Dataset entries
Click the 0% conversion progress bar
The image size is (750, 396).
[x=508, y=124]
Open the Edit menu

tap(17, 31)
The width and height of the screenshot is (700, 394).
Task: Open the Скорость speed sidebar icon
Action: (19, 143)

■ How to complete this task ■
In this exercise, reproduce each line above exactly.

■ Solution for this task ■
Click the 0% conversion progress bar
The image size is (750, 396).
[x=508, y=124]
Open the Edit menu

tap(17, 31)
The width and height of the screenshot is (700, 394).
Task: Open the Скорость speed sidebar icon
Action: (19, 143)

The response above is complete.